A fraud of considerable value was carried out in Milan against
an elderly heiress who belongs to a historic family of Lombard aeronautical entrepreneurs
, perhaps the most noble in the history of Italian flight, the Capronis.
The scammers, according to what was reported by the State Police, which is investigating the case, yesterday afternoon
telephoned the
88-year-old woman, who lives in a building near Piazza del Duomo,
stating that her son had been in a car accident
, which he had been arrested for reasons of traffic fault, and that 12,500 euros were needed for a release on bail (a case well known in the collective imagination for US films and TV series but which is not foreseen in the Italian legal system).
To validate the scam, the scammers had also given
her a second actor on the phone, who impersonated a marshal
and naturally endorsed the seriousness and urgency of the situation.
After putting the elderly woman in great alarm, the scammers made arrangements for a meeting directly at home to collect the sum.
And so around 3 pm yesterday a young man of about 25
showed up at the woman's house and had money, gold and a precious numismatic collection delivered
, all for a value that has yet to be quantified but which is believed to be around 4 million euros.
At the moment, the prosecutor Ilaria Perinu has been informed of the case.
Then the investigation after the formal denunciation of Mrs. Caproni will pass to the fraud pool led by the adjunct Eugenio Fusco.
The victim is
a relative of Giovanni Battista Caproni,
a great Italian engineering entrepreneur and pioneer of flight, who in 1910 in Somma Lombardo (Varese) founded Officine Caproni, which in the 1930s reached 50,000 employees and which went through two world wars (in 1946 the founder was acquitted of collaborationism for having supplied warplanes to fascism and Nazism) with offices in the United States, Peru, Bulgaria and Belgium, with 170 types of aircraft built and over 70 records in the aviation world.

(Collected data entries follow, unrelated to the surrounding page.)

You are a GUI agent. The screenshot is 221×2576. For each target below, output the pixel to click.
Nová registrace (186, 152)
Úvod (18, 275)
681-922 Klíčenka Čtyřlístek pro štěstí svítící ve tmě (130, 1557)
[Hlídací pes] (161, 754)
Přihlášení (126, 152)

Achille Caproni di Taliedo, now 85 years old, son of the founder, at the age of 73 was arrested for fraudulent bankruptcy of his holding company, after having fled to South America for years and been blocked in Germany.
Countess Maria Fede Caproni di Taliedo, daughter and historical heir of her father's coat of arms, had disappeared in Rome at the age of 84 in 2017. Today the Volandia Museum of Flight, which dedicates a themed itinerary to Caproni, is located in the same areas where the 'Caproni Ca1', progenitor of the Italian aeronautical industry, flew on 27 May 1910.